Which accounts should be subject to continuous monitoring using data analytics?

Continuous monitoring with data analytics should prioritize accounts that present the greatest operational, financial, and reputational risk. Privileged user accounts that control infrastructure and security settings deserve uninterrupted oversight because compromise yields broad system access. Customer-facing financial accounts, including retail banking and payment wallets, require continuous analysis to detect fraud and money-laundering patterns. Third-party and vendor accounts that integrate with core systems must be watched to prevent supply-chain breaches.
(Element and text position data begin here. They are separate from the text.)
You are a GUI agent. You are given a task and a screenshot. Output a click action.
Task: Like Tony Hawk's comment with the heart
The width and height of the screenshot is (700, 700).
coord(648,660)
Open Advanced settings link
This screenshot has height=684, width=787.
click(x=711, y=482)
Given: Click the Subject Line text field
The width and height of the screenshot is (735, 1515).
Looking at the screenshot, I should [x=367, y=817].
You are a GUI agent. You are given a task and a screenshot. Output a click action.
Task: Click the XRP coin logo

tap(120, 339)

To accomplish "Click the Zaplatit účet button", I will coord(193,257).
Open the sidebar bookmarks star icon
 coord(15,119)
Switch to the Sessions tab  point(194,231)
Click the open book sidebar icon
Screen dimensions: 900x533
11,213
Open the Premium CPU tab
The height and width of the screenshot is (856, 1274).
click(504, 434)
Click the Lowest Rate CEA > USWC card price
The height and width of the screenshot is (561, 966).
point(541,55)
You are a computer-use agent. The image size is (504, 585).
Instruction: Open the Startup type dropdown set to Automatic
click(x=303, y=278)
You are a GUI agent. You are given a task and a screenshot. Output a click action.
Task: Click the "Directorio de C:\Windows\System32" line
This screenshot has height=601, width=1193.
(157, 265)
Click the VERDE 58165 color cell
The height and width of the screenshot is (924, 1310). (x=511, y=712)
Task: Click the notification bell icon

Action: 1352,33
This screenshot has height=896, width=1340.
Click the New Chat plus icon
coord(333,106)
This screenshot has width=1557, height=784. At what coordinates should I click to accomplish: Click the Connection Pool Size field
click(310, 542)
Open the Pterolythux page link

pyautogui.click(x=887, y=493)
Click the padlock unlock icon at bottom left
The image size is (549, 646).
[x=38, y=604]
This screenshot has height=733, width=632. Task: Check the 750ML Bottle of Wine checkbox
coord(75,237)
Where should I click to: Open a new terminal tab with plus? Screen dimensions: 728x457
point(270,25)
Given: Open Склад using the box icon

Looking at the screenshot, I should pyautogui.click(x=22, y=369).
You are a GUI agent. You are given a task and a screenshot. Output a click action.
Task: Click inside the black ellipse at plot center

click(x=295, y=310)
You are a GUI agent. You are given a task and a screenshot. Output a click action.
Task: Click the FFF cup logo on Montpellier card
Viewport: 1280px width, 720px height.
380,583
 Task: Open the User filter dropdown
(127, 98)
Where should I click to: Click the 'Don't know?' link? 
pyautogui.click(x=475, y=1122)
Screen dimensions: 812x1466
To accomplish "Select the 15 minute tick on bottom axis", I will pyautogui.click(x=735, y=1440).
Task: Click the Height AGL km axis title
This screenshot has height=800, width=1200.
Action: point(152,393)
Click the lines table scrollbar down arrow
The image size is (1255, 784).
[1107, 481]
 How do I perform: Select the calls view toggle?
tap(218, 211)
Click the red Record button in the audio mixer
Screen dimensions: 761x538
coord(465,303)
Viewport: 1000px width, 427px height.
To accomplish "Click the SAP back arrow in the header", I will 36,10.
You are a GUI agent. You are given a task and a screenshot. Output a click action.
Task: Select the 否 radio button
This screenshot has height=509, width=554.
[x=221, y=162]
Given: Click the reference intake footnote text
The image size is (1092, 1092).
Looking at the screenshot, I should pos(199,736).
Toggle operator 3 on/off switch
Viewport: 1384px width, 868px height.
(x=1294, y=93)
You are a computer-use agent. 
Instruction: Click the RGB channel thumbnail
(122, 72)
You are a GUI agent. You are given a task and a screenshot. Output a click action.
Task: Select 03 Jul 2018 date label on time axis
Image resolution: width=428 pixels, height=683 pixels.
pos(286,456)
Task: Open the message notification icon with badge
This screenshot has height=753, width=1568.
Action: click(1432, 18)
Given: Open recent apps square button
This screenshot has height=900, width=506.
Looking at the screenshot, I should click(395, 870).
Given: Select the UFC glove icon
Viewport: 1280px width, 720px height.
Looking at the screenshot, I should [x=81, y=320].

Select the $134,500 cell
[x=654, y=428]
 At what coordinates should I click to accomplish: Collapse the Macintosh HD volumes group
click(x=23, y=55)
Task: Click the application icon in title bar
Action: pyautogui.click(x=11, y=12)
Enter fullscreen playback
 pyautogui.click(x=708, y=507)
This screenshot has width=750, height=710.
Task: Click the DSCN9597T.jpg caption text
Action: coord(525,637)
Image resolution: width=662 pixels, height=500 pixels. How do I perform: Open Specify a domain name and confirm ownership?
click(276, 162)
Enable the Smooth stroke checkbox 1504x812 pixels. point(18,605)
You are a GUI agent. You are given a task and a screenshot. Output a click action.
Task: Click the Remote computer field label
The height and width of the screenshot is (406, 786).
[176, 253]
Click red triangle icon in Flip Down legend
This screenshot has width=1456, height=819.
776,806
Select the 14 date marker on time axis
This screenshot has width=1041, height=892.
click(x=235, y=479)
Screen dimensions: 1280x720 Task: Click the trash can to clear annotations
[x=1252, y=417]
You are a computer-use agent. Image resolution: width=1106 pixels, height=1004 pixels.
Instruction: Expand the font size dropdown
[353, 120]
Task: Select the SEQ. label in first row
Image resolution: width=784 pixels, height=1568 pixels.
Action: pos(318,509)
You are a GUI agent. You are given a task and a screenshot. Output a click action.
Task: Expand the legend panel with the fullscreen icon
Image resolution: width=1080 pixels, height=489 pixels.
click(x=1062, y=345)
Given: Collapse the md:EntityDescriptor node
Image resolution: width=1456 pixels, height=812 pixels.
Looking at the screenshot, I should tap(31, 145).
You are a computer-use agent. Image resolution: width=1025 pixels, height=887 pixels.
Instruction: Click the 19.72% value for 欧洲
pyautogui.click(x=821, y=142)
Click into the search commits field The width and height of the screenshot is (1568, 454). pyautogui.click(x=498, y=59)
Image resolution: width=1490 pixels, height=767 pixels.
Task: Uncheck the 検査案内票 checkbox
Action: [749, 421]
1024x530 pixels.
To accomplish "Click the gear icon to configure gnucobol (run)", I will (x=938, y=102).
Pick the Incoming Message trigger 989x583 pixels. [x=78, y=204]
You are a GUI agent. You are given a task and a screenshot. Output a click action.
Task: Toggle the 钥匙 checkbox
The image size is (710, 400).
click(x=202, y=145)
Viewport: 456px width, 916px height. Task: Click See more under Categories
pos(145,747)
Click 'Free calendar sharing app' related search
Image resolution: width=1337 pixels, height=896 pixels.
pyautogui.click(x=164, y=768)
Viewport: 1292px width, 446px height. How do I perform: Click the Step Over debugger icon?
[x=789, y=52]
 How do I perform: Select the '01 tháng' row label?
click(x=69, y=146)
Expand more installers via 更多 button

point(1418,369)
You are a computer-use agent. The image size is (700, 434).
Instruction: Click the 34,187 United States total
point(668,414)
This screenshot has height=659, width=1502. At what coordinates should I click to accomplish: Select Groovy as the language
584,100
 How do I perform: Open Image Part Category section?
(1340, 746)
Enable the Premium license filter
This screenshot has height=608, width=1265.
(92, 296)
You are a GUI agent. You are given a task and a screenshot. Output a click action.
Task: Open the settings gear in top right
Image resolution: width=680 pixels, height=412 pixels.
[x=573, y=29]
Cultural and territorial variations matter: mobile-money accounts in sub-Saharan Africa are functionally similar to retail bank accounts in developed markets and often present unique fraud vectors tied to local practices.

Operational and security accounts

Operational service accounts used by automated processes and Internet of Things endpoints must be monitored for anomalous behavior, since they often run with elevated privileges and can be hijacked to pivot across networks. The cybersecurity expert Bruce Schneier at Harvard Kennedy School has emphasized that adversaries exploit overlooked accounts and automated mechanisms, making continuous monitoring a core defensive practice. Real-time analytics can flag deviations in access patterns, credential use, and configuration drift before they enable lateral movement.

Financial, regulatory, and customer accounts

Financial regulators and compliance officers expect institutions to use analytics for transaction monitoring and suspicious-activity reporting, and modern data techniques improve detection rates without overwhelming analysts. The analytics scholar Thomas H. Davenport at Babson College has documented how continuous data monitoring transforms decision-making and risk detection in enterprises. Monitoring should include high-risk customer segments, cross-border payment corridors, and any accounts tied to politically exposed persons or sanctioned entities, because the consequences of missed signals include regulatory fines, loss of trust, and systemic contagion.

Effective continuous monitoring combines behavioral baselines, anomaly detection, and contextual enrichment from identity and geolocation signals. Human factors are critical: teams must tune alerts to local business rhythms to avoid alert fatigue while ensuring cultural norms do not mask abuse. Environmental and territorial issues such as intermittent connectivity or regional privacy laws also shape what telemetry is available and how it can be processed. Prioritizing privileged, financial, third-party, and operational accounts with analytics-driven, context-aware monitoring yields the best balance of security, compliance, and customer protection.